══ Records for the exercise ══

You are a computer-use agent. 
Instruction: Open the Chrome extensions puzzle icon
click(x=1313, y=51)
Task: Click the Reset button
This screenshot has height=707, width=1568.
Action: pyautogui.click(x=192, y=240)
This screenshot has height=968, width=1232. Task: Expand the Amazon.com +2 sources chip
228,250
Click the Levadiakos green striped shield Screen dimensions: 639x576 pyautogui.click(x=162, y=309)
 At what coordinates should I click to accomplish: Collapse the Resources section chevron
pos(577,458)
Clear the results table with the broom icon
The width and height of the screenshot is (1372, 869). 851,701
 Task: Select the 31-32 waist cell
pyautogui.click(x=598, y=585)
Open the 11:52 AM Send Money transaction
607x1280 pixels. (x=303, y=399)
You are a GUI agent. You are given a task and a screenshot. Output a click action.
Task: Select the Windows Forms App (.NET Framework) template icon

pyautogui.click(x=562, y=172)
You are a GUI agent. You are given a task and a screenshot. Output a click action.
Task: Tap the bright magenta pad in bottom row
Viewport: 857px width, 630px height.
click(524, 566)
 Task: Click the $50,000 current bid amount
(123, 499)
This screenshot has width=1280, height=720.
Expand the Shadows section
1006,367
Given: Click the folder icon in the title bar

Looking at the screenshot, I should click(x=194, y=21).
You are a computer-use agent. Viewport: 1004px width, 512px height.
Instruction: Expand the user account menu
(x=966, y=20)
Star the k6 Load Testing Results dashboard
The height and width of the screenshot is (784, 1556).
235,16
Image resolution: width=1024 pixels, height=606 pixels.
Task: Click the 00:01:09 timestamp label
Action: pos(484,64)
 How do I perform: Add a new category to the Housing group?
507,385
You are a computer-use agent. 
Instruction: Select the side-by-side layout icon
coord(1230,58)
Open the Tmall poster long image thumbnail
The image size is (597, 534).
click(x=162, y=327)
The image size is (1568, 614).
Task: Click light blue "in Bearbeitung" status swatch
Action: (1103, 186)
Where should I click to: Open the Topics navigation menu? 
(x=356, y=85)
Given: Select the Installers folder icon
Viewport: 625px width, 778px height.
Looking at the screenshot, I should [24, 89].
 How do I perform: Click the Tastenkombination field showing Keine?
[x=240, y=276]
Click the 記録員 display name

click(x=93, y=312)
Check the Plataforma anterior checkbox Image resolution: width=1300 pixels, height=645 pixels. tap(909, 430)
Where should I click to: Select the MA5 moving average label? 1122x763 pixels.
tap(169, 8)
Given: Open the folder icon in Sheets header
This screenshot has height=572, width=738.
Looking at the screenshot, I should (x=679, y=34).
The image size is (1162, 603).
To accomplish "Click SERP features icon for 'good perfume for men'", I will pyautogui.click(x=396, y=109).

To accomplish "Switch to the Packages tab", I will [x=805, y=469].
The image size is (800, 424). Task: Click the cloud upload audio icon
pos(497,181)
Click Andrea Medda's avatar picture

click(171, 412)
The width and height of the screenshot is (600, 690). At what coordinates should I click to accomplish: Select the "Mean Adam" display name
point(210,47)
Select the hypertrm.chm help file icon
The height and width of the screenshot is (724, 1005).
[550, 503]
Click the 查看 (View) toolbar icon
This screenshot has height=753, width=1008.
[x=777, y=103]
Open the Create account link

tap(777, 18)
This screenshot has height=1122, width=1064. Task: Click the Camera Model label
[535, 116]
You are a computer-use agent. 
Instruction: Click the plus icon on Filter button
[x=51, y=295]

═══

### Short task
Which lines in the listing above contain the word "Viewport"? Pull each of those lines out in full, counting a match only when the capitalization is the same.

### Written solution
Viewport: 857px width, 630px height.
You are a computer-use agent. Viewport: 1004px width, 512px height.
Viewport: 625px width, 778px height.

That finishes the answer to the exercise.